• [ASSIGNED TASK] An exact copy is needed of each line from the one including "[What’s Coming To Disney+ In September 2026 (Canada)]" through the last line of the entries, both ends counted, with nothing added.

[Collection entries]
....

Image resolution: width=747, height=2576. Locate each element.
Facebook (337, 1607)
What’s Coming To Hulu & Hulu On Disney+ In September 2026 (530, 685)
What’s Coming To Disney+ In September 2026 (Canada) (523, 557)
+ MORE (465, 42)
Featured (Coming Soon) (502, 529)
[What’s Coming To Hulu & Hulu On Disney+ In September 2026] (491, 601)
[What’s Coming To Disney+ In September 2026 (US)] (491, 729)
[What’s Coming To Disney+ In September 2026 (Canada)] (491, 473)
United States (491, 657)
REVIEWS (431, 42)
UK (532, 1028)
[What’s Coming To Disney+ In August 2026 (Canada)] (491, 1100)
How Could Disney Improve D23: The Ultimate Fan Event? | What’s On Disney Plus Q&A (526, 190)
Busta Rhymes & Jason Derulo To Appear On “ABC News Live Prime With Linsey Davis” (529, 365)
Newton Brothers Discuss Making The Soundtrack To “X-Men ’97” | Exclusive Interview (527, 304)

....

• [TASK RESULT]
[What’s Coming To Disney+ In September 2026 (Canada)] (491, 473)
United States (491, 657)
REVIEWS (431, 42)
UK (532, 1028)
[What’s Coming To Disney+ In August 2026 (Canada)] (491, 1100)
How Could Disney Improve D23: The Ultimate Fan Event? | What’s On Disney Plus Q&A (526, 190)
Busta Rhymes & Jason Derulo To Appear On “ABC News Live Prime With Linsey Davis” (529, 365)
Newton Brothers Discuss Making The Soundtrack To “X-Men ’97” | Exclusive Interview (527, 304)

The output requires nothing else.